上次来恭王府,已是两年前的事了。这次忙里偷闲,又匆匆赶来,为了看“启功旧藏影本题跋暨碑帖展”。回想两年前,恭王府举办周汝昌文献展时,曾展出不少周汝昌收藏的碑帖、信札,也有《红楼梦新证》(下称《新证》)的手稿,琳琅满目。而今年,又恰逢周汝昌先生诞辰一百周年。

冥冥中,某些说不清的东西似乎在时空交错中互相牵引、映照,不时就会邂逅。是书法,还是《红楼梦》,或兼而有之,我自己也不清楚,更说不明白。但我知道,的确有一件实在的东西,曾把周汝昌与启功联系起来,那就是现藏中国国家图书馆(下称国图)的四卷《楝亭图》(典藏号:14762)。

说起《楝亭图》,但凡读过《红楼梦》、了解一点曹雪芹家世的朋友,大概都清楚。曹寅的父亲曹玺,在江宁织造任时,曾植楝树于庭,树大成荫,便筑亭其下,公暇则读书、课子其中。康熙二十三年(1684)夏,曹玺病逝。曹寅来到金陵,见旧亭坍圮,追念旧德,遂为之重修,以曹玺所植楝树扶疏其旁,名曰楝亭。而后,请黄瓒、张淑、禹之鼎、沈宗敬等人绘《楝亭图》,遍征题咏,蔚成大观。

════════════════

任务简述 A: 能否把上面关于《楝亭图》的文段从“说起《楝亭图》,但凡读过《红”到“亭图》,遍征题咏,蔚成大观。”一字不差地再写一遍?

════════════════

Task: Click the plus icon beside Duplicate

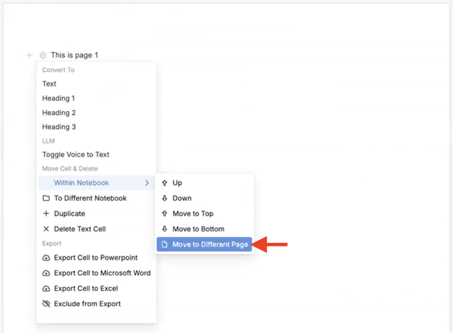Action: pos(46,214)
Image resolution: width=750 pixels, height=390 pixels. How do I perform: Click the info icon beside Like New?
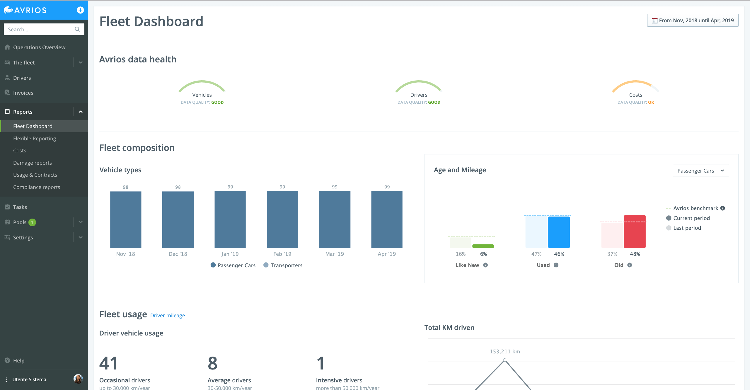(485, 265)
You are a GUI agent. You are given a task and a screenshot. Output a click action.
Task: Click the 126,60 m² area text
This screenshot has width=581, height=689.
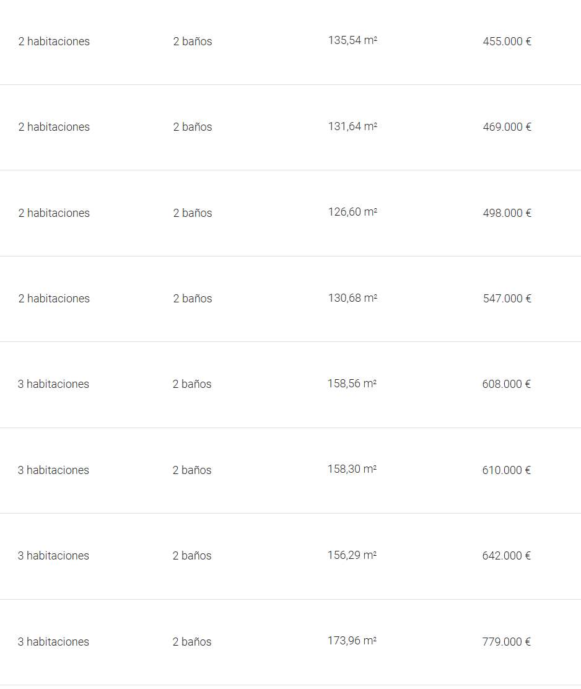point(352,212)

════════════════

任务简述 B: 能否把上面的清单整体改写一遍,将其中的“icon”一律换成“button”,其余内容保持不变,并且不包含图片?

正确结果 A:
说起《楝亭图》,但凡读过《红楼梦》、了解一点曹雪芹家世的朋友,大概都清楚。曹寅的父亲曹玺,在江宁织造任时,曾植楝树于庭,树大成荫,便筑亭其下,公暇则读书、课子其中。康熙二十三年(1684)夏,曹玺病逝。曹寅来到金陵,见旧亭坍圮,追念旧德,遂为之重修,以曹玺所植楝树扶疏其旁,名曰楝亭。而后,请黄瓒、张淑、禹之鼎、沈宗敬等人绘《楝亭图》,遍征题咏,蔚成大观。

正确结果 B:
Task: Click the plus button beside Duplicate

Action: pos(46,214)
Image resolution: width=750 pixels, height=390 pixels. How do I perform: Click the info button beside Like New?
(485, 265)
You are a GUI agent. You are given a task and a screenshot. Output a click action.
Task: Click the 126,60 m² area text
This screenshot has width=581, height=689.
point(352,212)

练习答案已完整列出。